SRI LANKA AMBASSADOR SPEAKS OF THE NATIONAL CONFLICT AT INSTITUTE ON RELIGION AND PUBLIC POLICY

Since his inauguration as Head of State in November 2005, President Mahinda Rajapaksa has repeatedly said that there will be no military solution to the conflict in Sri Lanka pursued by the government. He has reiterated that the only durable solution is a negotiated settlement.

Ambassador Bernard Goonetilleke made this point as he spoke at a Roundtable Conference at the Institute on Religion and Public Policy in Washington DC on February 26, 2008. The focus of the discussion was the protracted war with the Liberation Tigers of Tamil Eelam (LTTE) in an ancient country steeped in religious and ethnic diversity, and the ongoing relief and reconstruction brought on by the 2004 tsunami.
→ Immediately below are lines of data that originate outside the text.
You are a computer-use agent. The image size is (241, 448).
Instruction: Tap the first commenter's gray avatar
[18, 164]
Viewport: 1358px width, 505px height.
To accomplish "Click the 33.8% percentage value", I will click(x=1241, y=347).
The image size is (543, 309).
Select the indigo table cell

Ambassador Goonetilleke dwelt on the demand for a separate state called “Tamil Eelam”, which originated in 1976, preceded by the assassination of Alfred Duraiappah, moderate Tamil Mayor of Jaffna, in July 1975, by the LTTE. This is considered a seminal event marking the onset of Sri Lanka’s war. Ambassador also spoke of the six series of negotiations the government of Sri Lanka engaged in with the LTTE, from 1985, and how, on each occasion, the LTTE walked away from the negotiating table in a calculated strategy. He also focused on the Ceasefire Agreement the government signed with the LTTE in February 2002, and abrogated in January 2008, and said that the LTTE began violating the agreement willy-nilly, within weeks of signing it. By end April 2007, Tigers had amassed a catalogue of over 3800 violations as determined by the Nordic monitors, as against some 300 minor violations by the government forces. He added that it was during this so-called “ceasefire,” that the Tigers assassinated foreign minister Lakshman Kadirgamar, made two attempts to kill another Tamil minister, Douglas Devananda, using female suicide bombers, and employed yet another female suicide bomber in an attempt to assassinate the commander of the Sri Lanka Army. The Ambassador said that the violations of the ceasefire declared by Nordic monitors clearly establish that the Tigers never ceased firing. What remained of the CFA, until its recent abrogation, was an agreement on paper, rendered defunct by the Tigers, from day one. Ambassador focused on the concerns expressed by some that Sri Lanka’s withdrawal from the CFA would result in increased levels of violence, and pointed out that the increasing blatant violations of the ceasefire by the Tigers forced the government to take that decision. If the Tigers had been genuine about a negotiated settlement, they had a golden opportunity in November 2005, when President Mahinda Rajapaksa was sworn in as President of Sri Lanka.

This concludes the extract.